A day or two after the storm, the president of Trinity, Remsen B. Ogilby, asked four or five students to ride with him to see what damage had been done to his summer home on the beach at Weekapaug, Rhode Island. What a different story!

Between the house and the sea there had been two sand dunes, 16 to 20 feet tall, to protect the house from storms. They were completely leveled. The three-story house was tilted and resting on the large chimney. All the walls of the lowest floors were washed away!

Besides the president’s home, there were three or four large houses damaged but still there. Behind the homes, everything was flat, and debris was everywhere. The only thing visible was a large 50-foot boat resting on a hill of sand two blocks away, behind the houses.

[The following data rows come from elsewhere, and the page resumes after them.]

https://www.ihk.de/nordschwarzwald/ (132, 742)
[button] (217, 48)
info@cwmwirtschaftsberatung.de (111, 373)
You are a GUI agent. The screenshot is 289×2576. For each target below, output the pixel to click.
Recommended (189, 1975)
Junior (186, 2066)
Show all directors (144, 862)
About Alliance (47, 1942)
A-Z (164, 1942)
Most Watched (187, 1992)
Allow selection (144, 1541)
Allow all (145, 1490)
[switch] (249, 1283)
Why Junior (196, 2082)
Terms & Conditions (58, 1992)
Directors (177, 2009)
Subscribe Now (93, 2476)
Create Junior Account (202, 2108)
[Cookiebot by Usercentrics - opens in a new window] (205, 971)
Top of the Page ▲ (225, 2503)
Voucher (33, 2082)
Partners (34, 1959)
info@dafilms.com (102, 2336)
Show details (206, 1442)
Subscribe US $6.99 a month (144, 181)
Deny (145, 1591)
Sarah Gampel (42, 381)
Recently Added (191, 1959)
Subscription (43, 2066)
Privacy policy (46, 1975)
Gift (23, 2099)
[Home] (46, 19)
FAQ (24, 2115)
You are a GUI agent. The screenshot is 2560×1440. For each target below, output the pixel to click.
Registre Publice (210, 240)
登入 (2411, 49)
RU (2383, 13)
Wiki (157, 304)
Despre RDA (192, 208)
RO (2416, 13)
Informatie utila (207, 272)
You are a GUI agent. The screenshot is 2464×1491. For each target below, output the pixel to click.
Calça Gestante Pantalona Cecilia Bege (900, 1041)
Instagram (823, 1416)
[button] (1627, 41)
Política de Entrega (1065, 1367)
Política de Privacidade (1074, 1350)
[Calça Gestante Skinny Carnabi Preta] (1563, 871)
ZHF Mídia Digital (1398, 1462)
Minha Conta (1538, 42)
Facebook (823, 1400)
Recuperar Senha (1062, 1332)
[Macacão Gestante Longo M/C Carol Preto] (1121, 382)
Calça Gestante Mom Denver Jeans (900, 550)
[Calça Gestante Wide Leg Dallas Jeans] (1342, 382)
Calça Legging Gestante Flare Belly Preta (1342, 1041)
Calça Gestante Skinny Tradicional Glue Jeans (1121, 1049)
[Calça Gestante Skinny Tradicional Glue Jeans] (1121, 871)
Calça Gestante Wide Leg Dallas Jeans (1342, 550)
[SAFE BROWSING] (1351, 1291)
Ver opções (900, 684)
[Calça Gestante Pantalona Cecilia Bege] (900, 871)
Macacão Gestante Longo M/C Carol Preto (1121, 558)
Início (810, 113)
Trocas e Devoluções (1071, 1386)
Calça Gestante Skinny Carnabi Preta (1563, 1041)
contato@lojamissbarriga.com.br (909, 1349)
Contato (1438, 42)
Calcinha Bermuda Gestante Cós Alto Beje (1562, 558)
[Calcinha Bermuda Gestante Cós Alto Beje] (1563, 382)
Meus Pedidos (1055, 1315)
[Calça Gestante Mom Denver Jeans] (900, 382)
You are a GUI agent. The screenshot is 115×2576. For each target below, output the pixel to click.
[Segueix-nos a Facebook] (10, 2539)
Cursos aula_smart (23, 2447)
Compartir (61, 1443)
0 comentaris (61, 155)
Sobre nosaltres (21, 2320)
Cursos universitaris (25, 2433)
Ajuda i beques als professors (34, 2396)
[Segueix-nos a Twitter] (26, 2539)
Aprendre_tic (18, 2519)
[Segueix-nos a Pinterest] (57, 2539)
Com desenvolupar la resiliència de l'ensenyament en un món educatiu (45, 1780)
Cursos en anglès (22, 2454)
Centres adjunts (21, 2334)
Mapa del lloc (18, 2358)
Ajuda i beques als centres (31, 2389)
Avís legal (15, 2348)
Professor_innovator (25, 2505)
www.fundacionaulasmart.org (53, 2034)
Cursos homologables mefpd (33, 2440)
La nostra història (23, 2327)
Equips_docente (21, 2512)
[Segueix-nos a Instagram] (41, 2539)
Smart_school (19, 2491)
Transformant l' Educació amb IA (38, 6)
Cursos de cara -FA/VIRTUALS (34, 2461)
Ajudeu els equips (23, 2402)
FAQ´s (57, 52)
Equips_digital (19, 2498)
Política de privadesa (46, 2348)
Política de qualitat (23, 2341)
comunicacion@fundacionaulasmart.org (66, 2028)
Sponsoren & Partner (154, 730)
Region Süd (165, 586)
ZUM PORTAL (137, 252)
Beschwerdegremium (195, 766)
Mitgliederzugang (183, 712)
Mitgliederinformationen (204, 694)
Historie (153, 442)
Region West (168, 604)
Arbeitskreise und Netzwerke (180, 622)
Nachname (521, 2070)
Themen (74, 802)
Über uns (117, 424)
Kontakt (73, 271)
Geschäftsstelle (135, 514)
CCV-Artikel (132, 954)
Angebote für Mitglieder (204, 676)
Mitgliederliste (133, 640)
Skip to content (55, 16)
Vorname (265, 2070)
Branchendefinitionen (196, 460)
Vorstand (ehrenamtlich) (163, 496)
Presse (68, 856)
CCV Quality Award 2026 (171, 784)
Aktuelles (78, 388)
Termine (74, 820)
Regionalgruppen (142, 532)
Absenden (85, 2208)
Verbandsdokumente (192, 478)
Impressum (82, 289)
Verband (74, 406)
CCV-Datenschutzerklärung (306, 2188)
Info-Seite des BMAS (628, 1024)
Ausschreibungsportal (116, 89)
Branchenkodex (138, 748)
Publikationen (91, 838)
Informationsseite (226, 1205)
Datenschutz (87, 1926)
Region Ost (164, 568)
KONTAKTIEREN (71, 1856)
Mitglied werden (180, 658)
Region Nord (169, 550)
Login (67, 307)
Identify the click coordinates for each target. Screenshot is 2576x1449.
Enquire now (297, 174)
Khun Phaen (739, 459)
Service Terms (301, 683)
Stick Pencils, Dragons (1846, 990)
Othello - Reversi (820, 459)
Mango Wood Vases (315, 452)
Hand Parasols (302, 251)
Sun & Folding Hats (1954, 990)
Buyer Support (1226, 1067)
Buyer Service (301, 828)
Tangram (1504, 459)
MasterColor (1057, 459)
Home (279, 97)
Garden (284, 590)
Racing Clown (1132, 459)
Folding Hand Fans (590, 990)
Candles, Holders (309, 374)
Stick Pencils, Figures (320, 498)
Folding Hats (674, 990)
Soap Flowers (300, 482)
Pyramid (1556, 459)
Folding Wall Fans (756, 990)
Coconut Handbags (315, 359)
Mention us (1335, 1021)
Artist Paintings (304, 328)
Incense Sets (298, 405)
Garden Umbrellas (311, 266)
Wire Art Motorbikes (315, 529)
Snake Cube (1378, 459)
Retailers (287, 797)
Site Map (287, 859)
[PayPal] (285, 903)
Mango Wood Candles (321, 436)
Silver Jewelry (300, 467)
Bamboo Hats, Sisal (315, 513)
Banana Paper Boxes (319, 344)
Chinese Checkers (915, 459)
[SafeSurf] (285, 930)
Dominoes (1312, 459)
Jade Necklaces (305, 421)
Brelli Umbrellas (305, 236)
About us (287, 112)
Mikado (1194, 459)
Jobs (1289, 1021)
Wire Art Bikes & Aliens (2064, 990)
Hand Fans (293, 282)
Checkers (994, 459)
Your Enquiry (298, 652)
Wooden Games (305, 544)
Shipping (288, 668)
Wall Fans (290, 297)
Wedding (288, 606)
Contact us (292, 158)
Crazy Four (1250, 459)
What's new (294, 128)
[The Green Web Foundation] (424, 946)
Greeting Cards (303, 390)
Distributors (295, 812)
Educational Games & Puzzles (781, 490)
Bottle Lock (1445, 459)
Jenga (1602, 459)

Reverend Wayne L. Johnson ’40
Rock Island, Illinois

I had hitchhiked to Hartford from Allentown, Pennsylvania, in a vain attempt to find some way to pay for my sophomore year at Trinity after my father had gone broke. I was staying at the Delta Phi fraternity house when the storm hit after two days of heavy rains.

I remember the howling wind and rain, both greater than I had seen before (or since, I might add). I remember the towering elm trees on the campus and on Vernon Street fighting the winds, losing, and finally crashing to the ground, their massive roots now sticking up in the air for all to see.

I remember the young, nice, and pretty daughter of the house-mother crying hysterically in the fraternity house kitchen.

I remember the storm calming—but only temporarily, because this was the “eye” of the hurricane. A few of us ventured outside the fraternity house but went back in quickly when the backside of the “eye” hit. The backside, however, was weaker than the front of the storm, although still impressive.

The next day all that was left was the debris, trash, broken signs, shattered billboards, and broken windows. But most of all, the magnificent elm trees were now just corpses flat on the ground, never to cast shade on the city again.